Anschließend kann man stichprobenartig kontrollieren, ob die Maschine die einzelnen Daten den richtigen Kategorien zugeordnet hat. Beim nicht überwachten Lernen legt das System selbst die Output-Kategorien fest, indem sie die Daten anhand von gleichen Eigenschaften gruppiert. Beim Machine Learning werden Algorithmen zur Analyse von Daten genutzt. Und auf der Grundlage des erlangten Wissens, werden informierte Entscheidungen getroffen.

Deep Learning

Riesige Datenmengen werden von Algorithmen in vielen einzelnen Schichten strukturiert und Merkmale werden bestimmt. Das ganze System ist ein künstliches neuronales Netz, das selbstständig lernen und intelligente Entscheidungen treffen kann. Das kommt dem, was man eine menschenähnliche künstliche Intelligenz nennen könnte, momentan am Nächsten.

Warum neuronale Netze bestimmte Einordnungen treffen, ist deshalb gar nicht so einfach zu sagen. Es gibt ExpertInnen, die sich alleine mit der Vorgehensweise dieser neuronalen Netze in konkreten Fällen beschäftigen und die unterschiedlichen Schichten der Zuordnung zurückverfolgen. Eine wichtige Voraussetzung für das Deep Learning sind große Datenmengen und eine hohe Rechenleistung.

Natural Language Processing (NLP)

Wenn man schon einmal eines seiner Endgeräte mit „OK Google“, „Siri“ oder „Alexa“ angesprochen hat, wurde das System anschließend noch hellhöriger als zuvor. Die menschliche Sprache ist nicht gerade das, was man durch 0 und 1 leicht definieren könnte, sondern sie ist von Dialekten, Umgangssprache, Abkürzungen und Genuschel durchzogen. Nachdem das Gesprochene nun vom Smartphone aufgenommen wurde, wird es mit Hilfe von Algorithmen codiert und verarbeitet. Im Natural Language Processing wird auf Satzbau, die semantische Ebene der Information und den allgemeinen Kontext eines Satzes geachtet.

Sobald das Gesprochene digitalisiert ist, kann das System der Antwort auf die Frage „Wann starb Alan Turing?“ nachgehen.

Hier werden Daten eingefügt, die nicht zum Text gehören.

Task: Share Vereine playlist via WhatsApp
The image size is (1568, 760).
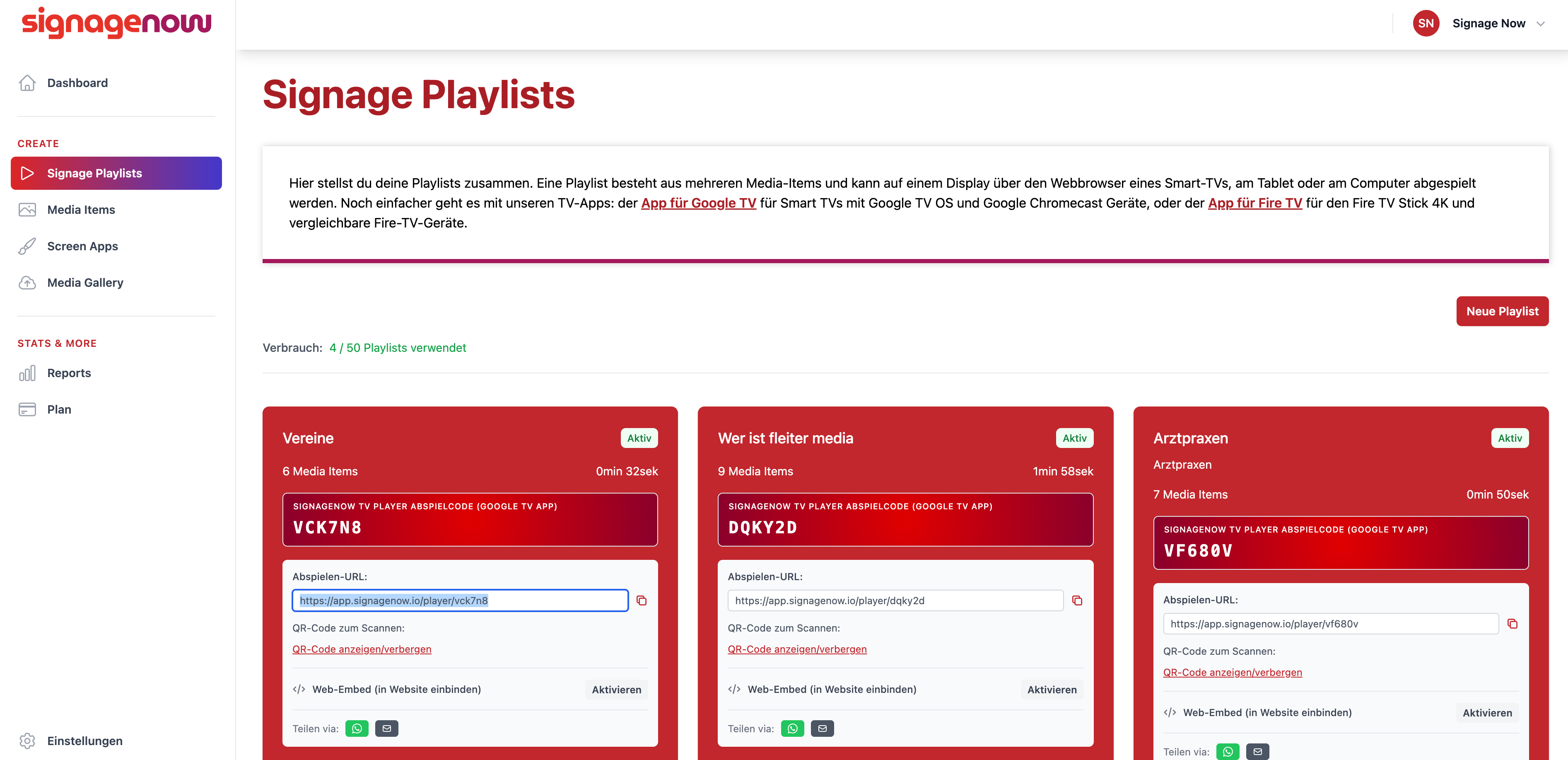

Tönt dann durch den Lautsprecher „am 7. Juni 1954“, ist die Maschine den umgekehrten Weg gegangen; das nennt man wiederrum Natural Language Generation. NLP wird sowohl im Machine- als auch im Deep Learning angewandt.

Der Lehrstuhlinhaber der „Munich School for Robotics and Machine Intelligence“ an der TU München mag den Begriff der Künstlichen Intelligenz nicht. Prof. Dr. Sami Haddadin findet, dass mit diesem Begriff viele Menschen eher unrealistische Science-Fiction und  Horrorfilmszenarien verbinden würden, die nichts mit der Realität zu tun haben. Er spricht von Maschinenintelligenz, die nicht autark, sondern ein Werkzeug des Menschen ist.